◆ Activity
Copy the records below character for character.

◆ Dataset records
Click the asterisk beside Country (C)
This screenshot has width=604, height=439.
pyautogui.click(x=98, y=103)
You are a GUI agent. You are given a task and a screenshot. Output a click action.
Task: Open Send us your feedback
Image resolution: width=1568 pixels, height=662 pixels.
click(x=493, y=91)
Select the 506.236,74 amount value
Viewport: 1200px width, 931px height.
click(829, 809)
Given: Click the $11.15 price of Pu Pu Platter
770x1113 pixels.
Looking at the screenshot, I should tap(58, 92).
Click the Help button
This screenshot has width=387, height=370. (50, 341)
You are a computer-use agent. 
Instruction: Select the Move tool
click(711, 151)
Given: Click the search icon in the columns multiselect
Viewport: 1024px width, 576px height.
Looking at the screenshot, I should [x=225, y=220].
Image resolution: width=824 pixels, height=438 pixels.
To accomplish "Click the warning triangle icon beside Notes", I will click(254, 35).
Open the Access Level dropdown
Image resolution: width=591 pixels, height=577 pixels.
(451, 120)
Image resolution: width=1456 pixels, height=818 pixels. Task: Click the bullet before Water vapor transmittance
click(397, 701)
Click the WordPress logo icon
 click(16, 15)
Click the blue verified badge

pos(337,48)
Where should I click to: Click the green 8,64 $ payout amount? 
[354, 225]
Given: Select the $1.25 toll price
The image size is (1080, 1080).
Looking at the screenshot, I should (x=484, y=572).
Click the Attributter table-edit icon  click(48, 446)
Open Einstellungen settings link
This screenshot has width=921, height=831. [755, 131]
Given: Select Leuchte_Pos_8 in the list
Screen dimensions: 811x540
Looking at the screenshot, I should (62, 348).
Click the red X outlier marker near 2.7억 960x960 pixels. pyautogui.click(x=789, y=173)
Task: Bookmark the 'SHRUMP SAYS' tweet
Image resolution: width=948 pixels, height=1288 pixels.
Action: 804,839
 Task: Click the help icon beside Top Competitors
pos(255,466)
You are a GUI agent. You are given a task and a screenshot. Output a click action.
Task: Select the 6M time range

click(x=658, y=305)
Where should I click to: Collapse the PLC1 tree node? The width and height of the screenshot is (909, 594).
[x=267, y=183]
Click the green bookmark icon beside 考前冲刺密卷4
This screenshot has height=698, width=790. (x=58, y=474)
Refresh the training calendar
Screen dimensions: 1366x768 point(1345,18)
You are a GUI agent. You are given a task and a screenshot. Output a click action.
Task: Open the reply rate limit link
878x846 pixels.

◆ Exercise solution
Click the asterisk beside Country (C)
This screenshot has width=604, height=439.
pyautogui.click(x=98, y=103)
You are a GUI agent. You are given a task and a screenshot. Output a click action.
Task: Open Send us your feedback
Image resolution: width=1568 pixels, height=662 pixels.
click(x=493, y=91)
Select the 506.236,74 amount value
Viewport: 1200px width, 931px height.
click(829, 809)
Given: Click the $11.15 price of Pu Pu Platter
770x1113 pixels.
Looking at the screenshot, I should tap(58, 92).
Click the Help button
This screenshot has width=387, height=370. (50, 341)
You are a computer-use agent. 
Instruction: Select the Move tool
click(711, 151)
Given: Click the search icon in the columns multiselect
Viewport: 1024px width, 576px height.
Looking at the screenshot, I should [x=225, y=220].
Image resolution: width=824 pixels, height=438 pixels.
To accomplish "Click the warning triangle icon beside Notes", I will click(254, 35).
Open the Access Level dropdown
Image resolution: width=591 pixels, height=577 pixels.
(451, 120)
Image resolution: width=1456 pixels, height=818 pixels. Task: Click the bullet before Water vapor transmittance
click(397, 701)
Click the WordPress logo icon
 click(16, 15)
Click the blue verified badge

pos(337,48)
Where should I click to: Click the green 8,64 $ payout amount? 
[354, 225]
Given: Select the $1.25 toll price
The image size is (1080, 1080).
Looking at the screenshot, I should (x=484, y=572).
Click the Attributter table-edit icon  click(48, 446)
Open Einstellungen settings link
This screenshot has width=921, height=831. [755, 131]
Given: Select Leuchte_Pos_8 in the list
Screen dimensions: 811x540
Looking at the screenshot, I should (62, 348).
Click the red X outlier marker near 2.7억 960x960 pixels. pyautogui.click(x=789, y=173)
Task: Bookmark the 'SHRUMP SAYS' tweet
Image resolution: width=948 pixels, height=1288 pixels.
Action: 804,839
 Task: Click the help icon beside Top Competitors
pos(255,466)
You are a GUI agent. You are given a task and a screenshot. Output a click action.
Task: Select the 6M time range

click(x=658, y=305)
Where should I click to: Collapse the PLC1 tree node? The width and height of the screenshot is (909, 594).
[x=267, y=183]
Click the green bookmark icon beside 考前冲刺密卷4
This screenshot has height=698, width=790. (x=58, y=474)
Refresh the training calendar
Screen dimensions: 1366x768 point(1345,18)
You are a GUI agent. You are given a task and a screenshot. Output a click action.
Task: Open the reply rate limit link
878x846 pixels.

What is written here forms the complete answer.